В дереализованной жизни, утратившей силу самосвидетельства, своего рода языком может стать ее эстетическое формирование, ведь хотя художник не возносит ставшее немым и мнимым непосредственно к действительности, он всё же выражает свое устремленное «я» в образном воссоздании этой жизни. Чем глубже прячется жизнь, тем больше она нуждается в художественном произведении, которое разомкнет ее замкнутость и так расставит по местам ее элементы, что они, россыпью лежащие подле друг друга, обретут взаимосвязь. Единство эстетического произведения, способ, каким оно расставляет акценты и связывает события, заставляет безмолвный мир заговорить, придает значимость затронутым в нем темам; конечно, их смысл нужно всякий раз разъяснять, и не в последнюю очередь он зависит от уровня реальности их творца. Если в высших сферах художник утверждает реальность, которая внимает самой себе, то в нижних регионах его произведение становится провозвестником многообразия, которому отчаянно недостает любого освобождающего слова. Его задачи множатся по мере того, как развеществляется мир, и изолированный дух, которому реальность недоступна, в итоге навязывает ему роль воспитателя, пророка, не только видящего, но и провидящего и связующего воедино. Пусть даже такая перегрузка эстетического отводит художнику неправильное место, она понятна, ибо не тронутая подлинными вещами жизнь узнаёт себя в зеркале произведения и таким образом достигает негативного, как всегда, осознания своей удаленности от реальности и своей иллюзорности. Ведь сколь ни слаба экзистенциальная сила, движущая произведением, она всегда закладывает в путаный материал интенции, помогающие ему обрести ясность.
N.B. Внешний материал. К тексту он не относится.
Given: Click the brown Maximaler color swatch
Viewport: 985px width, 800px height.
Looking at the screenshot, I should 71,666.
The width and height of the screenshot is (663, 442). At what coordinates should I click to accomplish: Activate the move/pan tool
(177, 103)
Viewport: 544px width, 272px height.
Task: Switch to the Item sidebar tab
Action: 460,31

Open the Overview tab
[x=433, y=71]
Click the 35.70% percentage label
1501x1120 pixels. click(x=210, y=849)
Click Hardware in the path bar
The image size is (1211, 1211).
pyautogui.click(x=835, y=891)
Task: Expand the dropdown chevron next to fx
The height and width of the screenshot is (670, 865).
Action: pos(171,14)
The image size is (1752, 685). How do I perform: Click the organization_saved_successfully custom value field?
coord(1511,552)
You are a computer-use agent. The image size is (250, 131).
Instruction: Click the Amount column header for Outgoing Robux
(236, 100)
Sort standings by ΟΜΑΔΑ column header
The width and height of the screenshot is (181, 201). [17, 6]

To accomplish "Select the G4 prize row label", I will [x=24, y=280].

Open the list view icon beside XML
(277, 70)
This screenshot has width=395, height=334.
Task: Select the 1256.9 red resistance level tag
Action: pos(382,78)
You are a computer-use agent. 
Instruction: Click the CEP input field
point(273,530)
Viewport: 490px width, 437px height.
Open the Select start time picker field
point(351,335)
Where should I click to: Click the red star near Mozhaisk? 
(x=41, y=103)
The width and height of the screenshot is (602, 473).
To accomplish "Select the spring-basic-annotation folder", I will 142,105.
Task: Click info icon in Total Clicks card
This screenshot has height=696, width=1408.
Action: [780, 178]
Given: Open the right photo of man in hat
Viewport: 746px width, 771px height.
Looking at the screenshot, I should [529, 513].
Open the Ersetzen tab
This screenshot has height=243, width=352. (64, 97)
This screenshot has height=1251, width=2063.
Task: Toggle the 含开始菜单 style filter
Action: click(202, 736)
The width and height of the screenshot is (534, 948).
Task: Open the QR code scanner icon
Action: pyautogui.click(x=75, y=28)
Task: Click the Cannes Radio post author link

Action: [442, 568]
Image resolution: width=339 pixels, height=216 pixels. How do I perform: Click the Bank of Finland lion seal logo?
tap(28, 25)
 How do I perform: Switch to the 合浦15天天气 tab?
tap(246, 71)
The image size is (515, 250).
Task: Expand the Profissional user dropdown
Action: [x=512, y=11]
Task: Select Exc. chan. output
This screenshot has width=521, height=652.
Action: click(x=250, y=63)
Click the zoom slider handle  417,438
Не являясь произведением искусства, детективный роман тем не менее показывает цивилизованному обществу его собственный лик яснее, чем оно иначе могло бы его увидеть. Его носители и его функции – в нем они дают отчет о себе и раскрывают свое скрытое значение. Однако к такому саморазоблачению роман может только принудить скрывающий себя мир, ибо его создает сознание, этим миром не ограниченное. Руководимый сознанием, роман сначала по-настоящему додумывает до конца общество, которым властвует автономное рацио и которое наличествует лишь как идея, и логически развивает данные этим обществом зацепки, чтобы идея целиком воплотилась в действии и персонажах. Произведя стилизацию одномерной нереальности, он посредством своей экзистенциальности, преобразованной не в критику и предъявление претензий, а в эстетические композиционные принципы, соединяет удовлетворяющие основным условиям отдельные содержания в замкнутый смысловой контекст. Лишь это сплетение в единство, собственно, и позволяет истолковать представленные факты. Ведь, подобно философской системе, эстетический организм нацелен на скрытую для самих носителей цивилизованного общества целостность, каковая некоторым образом искажает всю узнанную реальность и тем самым дает возможность увидеть ее; потому-то лишь из способа, каким факты соединяются в эстетическую целостность, можно почерпнуть, чтό под ними подразумевалось. И минимальное достижение художественной экзистенциальности заключается именно в том, что из хаотичного скопления элементов распавшегося мира она создает целое, пусть даже якобы лишь отражающее этот мир, но всё же ухватывающее его во всей полноте и позволяющее проецировать его элементы на реальные обстоятельства. Типичная структура, сообщаемая изображенной в детективном романе жизни, указывает на то, что продуцирующее его сознание не есть индивидуально-случайное: одновременно она выдает, что здесь выхвачены метафизически явленные черты. Как сыщик-детектив раскрывает тайну, спрятанную среди людей, так детективный роман в эстетической среде раскрывает тайну дереализованного общества и его бессущностных марионеток. Его композиция превращает непостижимую для себя самой жизнь в переводимое отражение подлинной реальности.